La demande de consultation préalable est à envoyer à l’adresse email : aipd@cnpd.lu

Vous pouvez utiliser la clé de chiffrement ci-jointe afin de garantir la confidentialité de vos documents lors du transfert.

10. Que fait la CNPD lorsqu’une analyse d’impact lui est soumise ?

La CNPD analyse la gestion du risque résiduel lié à l’AIPD.

Elle dispose d’un délai maximum de 8 semaines à compter de la réception de la demande de consultation pour fournir un avis écrit au responsable de traitement, le cas échéant, au sous-traitant. Ce délai peut être prolongé de 6 semaines, en fonction de la complexité du traitement envisagé.

La CNPD informera le responsable du traitement et, le cas échéant, le sous-traitant de la prolongation du délai ainsi que des motifs du retard, dans un délai d'un mois à compter de la réception de la demande de consultation. Ces délais peuvent être suspendus jusqu'à ce que la CNPD ait obtenu les informations qu'elle a demandées pour les besoins de la consultation.

11. A quelle fréquence faut-il réévaluer son analyse d’impact ?

Une AIPD ne doit pas être vue comme un exercice unique. Une AIPD est un processus continu qui vous aide à gérer et réexaminer les risques liés à des traitements ainsi que les mesures mises. Il est important de garder une visibilité sur les changements et de réévaluer l’AIPD si quelque chose change dans le contexte du traitement.

Si vous effectuez des changements significatifs sur comment ou pourquoi des données à caractère personnel sont traitées, ou sur la quantité de données collectées, vous devez démontrer que votre AIPD évalue les nouveaux risques liés à ces changements.

12. Faut-il publier une analyse d’impact ?

La publication d’une AIPD n’est pas requise par le RGPD.
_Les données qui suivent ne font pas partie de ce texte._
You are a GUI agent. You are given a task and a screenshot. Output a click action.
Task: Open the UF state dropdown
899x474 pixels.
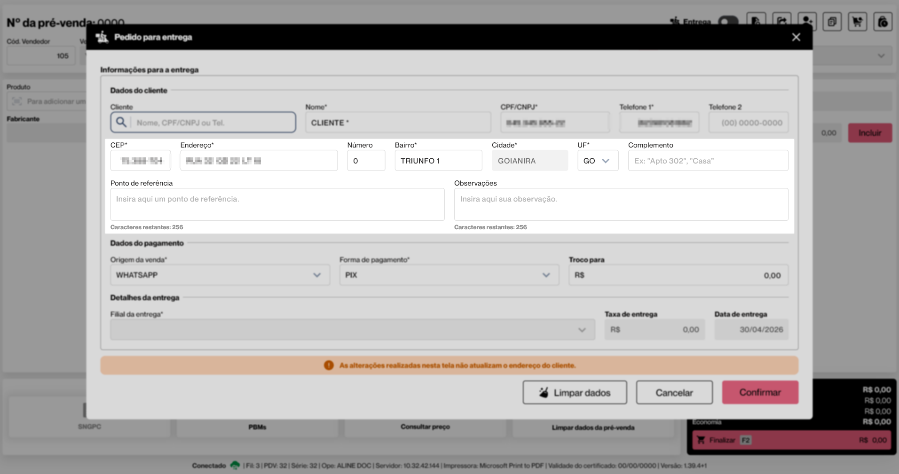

Toutefois la publication d’un résumé d’une AIPD peut contribuer à la transparence du traitement concerné et à la confiance des personnes concernées quant aux respects de leurs droits et libertés.

Définitions :

  • « Nouvelles technologies » : traitement impliquant l’usage de nouvelles technologies or de nouvelles application de technologies existante (par exemple l’intelligence artificielle).
  • « tracer un individu » : traitement qui implique de tracer la géolocalisation ou le comportement d’individus, incluant, y compris mais non limité à l’environnement en ligne.
  • « cibler des enfants » : l’usage de données à caractère personnel d’enfants à des fins de marketing, de profilage ou de décisions automatisées ou l’intention d’offrir des services directement en ligne à des enfants.